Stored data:
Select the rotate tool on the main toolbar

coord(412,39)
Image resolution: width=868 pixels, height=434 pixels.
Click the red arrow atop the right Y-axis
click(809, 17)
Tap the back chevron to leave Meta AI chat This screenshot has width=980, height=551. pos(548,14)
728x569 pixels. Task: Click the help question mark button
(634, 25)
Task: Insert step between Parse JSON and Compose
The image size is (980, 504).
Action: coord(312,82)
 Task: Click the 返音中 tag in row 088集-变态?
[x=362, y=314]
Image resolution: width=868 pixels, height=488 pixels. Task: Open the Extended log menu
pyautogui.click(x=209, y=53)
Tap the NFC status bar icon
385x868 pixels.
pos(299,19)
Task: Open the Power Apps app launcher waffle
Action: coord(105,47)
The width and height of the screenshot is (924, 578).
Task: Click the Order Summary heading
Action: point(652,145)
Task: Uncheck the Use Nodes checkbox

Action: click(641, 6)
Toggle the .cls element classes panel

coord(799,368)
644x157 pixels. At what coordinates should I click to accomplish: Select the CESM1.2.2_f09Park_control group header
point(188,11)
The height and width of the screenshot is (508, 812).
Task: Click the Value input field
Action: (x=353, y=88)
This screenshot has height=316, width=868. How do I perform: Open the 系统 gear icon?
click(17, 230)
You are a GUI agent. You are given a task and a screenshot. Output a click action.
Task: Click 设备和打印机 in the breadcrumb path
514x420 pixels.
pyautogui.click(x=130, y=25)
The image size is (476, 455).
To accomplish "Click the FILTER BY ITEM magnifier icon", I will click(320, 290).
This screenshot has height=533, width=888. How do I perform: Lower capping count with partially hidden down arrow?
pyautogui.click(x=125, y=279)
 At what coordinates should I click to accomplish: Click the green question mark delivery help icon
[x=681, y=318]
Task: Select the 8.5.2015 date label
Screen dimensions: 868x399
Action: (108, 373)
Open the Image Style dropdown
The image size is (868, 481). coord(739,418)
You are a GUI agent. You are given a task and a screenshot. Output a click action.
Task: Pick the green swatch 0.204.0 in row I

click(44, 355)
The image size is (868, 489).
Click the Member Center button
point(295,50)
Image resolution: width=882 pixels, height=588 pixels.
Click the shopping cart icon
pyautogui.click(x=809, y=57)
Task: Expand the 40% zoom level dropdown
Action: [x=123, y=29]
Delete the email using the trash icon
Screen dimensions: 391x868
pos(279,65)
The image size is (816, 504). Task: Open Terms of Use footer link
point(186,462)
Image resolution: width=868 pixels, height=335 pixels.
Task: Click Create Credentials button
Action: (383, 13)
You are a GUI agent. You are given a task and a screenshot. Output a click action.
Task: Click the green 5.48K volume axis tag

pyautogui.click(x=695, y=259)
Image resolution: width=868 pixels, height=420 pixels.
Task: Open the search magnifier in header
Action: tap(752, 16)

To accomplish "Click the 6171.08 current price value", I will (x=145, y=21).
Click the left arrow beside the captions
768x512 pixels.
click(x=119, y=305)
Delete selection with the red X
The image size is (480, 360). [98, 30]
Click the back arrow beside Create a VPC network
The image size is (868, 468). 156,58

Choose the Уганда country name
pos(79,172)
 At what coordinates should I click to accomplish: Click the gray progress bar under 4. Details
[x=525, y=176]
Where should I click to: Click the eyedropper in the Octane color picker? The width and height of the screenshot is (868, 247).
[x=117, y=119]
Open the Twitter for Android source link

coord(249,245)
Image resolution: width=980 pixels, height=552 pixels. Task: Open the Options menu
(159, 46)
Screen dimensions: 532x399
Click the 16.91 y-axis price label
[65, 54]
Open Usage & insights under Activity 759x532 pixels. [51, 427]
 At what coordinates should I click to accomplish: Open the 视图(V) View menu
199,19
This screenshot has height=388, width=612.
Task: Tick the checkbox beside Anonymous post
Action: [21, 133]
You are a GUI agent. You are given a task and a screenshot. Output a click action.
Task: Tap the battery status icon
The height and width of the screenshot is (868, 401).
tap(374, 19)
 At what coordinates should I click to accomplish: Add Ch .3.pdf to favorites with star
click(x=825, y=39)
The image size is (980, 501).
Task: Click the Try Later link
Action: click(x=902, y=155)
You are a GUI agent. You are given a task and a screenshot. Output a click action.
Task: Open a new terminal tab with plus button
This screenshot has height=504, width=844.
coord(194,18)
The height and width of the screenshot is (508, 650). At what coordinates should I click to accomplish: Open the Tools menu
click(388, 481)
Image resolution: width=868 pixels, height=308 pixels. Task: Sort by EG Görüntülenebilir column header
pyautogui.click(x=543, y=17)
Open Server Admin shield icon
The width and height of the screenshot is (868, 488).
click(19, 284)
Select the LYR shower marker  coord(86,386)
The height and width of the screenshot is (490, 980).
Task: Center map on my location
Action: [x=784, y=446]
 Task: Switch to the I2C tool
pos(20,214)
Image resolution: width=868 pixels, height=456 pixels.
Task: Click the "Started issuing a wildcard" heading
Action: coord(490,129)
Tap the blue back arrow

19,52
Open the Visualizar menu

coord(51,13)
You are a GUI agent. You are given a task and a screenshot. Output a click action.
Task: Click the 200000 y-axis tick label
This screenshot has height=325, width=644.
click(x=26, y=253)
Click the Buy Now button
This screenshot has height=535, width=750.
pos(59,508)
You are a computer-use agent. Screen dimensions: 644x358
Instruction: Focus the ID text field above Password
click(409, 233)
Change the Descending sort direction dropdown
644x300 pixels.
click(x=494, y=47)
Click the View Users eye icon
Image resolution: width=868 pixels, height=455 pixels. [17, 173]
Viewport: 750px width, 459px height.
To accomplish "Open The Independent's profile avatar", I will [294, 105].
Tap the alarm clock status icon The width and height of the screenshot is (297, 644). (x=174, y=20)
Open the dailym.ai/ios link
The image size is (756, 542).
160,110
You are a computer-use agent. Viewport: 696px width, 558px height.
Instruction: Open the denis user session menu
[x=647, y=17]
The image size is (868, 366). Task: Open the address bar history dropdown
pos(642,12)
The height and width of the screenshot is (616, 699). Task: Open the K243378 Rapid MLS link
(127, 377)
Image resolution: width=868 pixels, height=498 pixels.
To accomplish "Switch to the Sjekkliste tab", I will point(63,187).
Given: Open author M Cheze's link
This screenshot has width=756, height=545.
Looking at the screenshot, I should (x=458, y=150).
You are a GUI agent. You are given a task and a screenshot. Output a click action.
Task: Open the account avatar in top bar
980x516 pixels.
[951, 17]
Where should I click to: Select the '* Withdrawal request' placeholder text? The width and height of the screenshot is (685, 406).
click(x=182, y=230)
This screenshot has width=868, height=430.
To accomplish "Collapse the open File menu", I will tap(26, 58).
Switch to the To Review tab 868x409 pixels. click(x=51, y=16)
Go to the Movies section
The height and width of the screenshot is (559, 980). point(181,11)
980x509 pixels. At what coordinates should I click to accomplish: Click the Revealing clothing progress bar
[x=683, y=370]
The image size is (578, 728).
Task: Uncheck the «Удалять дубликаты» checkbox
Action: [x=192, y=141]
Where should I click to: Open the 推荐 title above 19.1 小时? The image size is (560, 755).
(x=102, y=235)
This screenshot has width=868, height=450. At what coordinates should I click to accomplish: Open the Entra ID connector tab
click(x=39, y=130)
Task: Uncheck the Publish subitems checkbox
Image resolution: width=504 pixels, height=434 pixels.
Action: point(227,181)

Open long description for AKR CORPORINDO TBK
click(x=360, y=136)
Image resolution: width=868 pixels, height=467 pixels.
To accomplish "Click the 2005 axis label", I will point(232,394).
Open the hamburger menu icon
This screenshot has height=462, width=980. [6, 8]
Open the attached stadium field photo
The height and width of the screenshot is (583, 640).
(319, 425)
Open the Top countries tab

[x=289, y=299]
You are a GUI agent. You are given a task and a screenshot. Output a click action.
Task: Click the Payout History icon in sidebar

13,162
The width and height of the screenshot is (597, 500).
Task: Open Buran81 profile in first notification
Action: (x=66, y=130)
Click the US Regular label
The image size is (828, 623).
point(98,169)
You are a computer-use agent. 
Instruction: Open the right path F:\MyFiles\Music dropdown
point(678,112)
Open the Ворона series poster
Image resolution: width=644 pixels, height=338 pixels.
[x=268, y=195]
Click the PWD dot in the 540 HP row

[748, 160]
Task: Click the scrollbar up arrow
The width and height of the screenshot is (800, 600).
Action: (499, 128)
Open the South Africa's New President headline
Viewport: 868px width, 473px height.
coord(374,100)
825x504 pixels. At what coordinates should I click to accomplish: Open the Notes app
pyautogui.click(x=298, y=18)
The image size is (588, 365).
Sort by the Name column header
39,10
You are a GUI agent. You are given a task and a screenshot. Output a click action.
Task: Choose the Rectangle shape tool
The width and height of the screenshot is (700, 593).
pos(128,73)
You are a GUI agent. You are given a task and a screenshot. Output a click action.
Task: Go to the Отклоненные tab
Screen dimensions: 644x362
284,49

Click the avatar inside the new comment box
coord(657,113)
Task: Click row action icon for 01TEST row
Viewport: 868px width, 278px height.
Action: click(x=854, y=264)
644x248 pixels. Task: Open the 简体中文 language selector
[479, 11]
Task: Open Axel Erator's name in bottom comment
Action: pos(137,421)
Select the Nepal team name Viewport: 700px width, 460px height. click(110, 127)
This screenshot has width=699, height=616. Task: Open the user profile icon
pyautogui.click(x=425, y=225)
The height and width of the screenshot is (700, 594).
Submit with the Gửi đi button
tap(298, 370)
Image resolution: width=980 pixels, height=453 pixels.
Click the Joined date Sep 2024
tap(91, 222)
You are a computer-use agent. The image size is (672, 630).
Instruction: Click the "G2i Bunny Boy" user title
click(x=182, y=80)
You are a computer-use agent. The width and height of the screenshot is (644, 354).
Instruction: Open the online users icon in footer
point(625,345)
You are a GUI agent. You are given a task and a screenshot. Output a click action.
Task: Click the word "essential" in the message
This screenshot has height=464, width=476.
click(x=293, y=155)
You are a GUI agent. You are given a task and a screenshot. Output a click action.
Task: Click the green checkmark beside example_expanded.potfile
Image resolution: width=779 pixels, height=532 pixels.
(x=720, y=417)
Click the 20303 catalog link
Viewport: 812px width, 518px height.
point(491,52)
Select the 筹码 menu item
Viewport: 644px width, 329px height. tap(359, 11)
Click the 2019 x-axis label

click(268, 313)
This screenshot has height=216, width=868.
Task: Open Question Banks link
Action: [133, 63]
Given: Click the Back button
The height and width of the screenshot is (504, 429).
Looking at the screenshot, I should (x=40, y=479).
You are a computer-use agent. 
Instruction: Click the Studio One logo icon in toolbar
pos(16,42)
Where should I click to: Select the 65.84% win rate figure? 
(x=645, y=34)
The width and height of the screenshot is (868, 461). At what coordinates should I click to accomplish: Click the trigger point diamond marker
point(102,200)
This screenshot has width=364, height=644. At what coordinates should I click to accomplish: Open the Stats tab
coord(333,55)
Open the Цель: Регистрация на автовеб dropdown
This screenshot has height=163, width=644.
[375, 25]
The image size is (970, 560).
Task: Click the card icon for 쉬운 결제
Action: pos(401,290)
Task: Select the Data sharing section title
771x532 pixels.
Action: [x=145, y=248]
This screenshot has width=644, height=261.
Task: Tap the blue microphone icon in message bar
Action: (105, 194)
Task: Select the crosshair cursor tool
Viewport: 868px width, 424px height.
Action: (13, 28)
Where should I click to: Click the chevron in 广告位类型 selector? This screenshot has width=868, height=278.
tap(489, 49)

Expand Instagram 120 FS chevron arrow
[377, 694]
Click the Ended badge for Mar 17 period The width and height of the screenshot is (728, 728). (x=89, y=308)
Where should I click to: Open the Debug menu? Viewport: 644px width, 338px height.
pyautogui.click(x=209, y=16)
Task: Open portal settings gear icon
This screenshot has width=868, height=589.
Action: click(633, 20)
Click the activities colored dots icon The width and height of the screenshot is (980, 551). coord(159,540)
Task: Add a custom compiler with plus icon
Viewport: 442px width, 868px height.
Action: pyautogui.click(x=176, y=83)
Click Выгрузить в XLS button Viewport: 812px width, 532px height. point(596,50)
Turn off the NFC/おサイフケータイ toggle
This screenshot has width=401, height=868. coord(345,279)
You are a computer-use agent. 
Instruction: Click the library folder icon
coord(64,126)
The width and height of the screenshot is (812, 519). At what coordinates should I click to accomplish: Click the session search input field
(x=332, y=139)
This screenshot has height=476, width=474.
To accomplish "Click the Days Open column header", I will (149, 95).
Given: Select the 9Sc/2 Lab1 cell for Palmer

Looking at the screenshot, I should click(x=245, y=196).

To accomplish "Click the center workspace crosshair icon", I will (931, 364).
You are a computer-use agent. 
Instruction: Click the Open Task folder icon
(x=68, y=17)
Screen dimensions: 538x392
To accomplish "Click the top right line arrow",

* **ACTIVITY**
From the records above, print exactly the lines that run from the line with "Click the US Regular label" to the line with "Task: Click the scrollbar up arrow", inclusive.

* **RESPONSE**
Click the US Regular label
The image size is (828, 623).
point(98,169)
You are a computer-use agent. 
Instruction: Open the right path F:\MyFiles\Music dropdown
point(678,112)
Open the Ворона series poster
Image resolution: width=644 pixels, height=338 pixels.
[x=268, y=195]
Click the PWD dot in the 540 HP row

[748, 160]
Task: Click the scrollbar up arrow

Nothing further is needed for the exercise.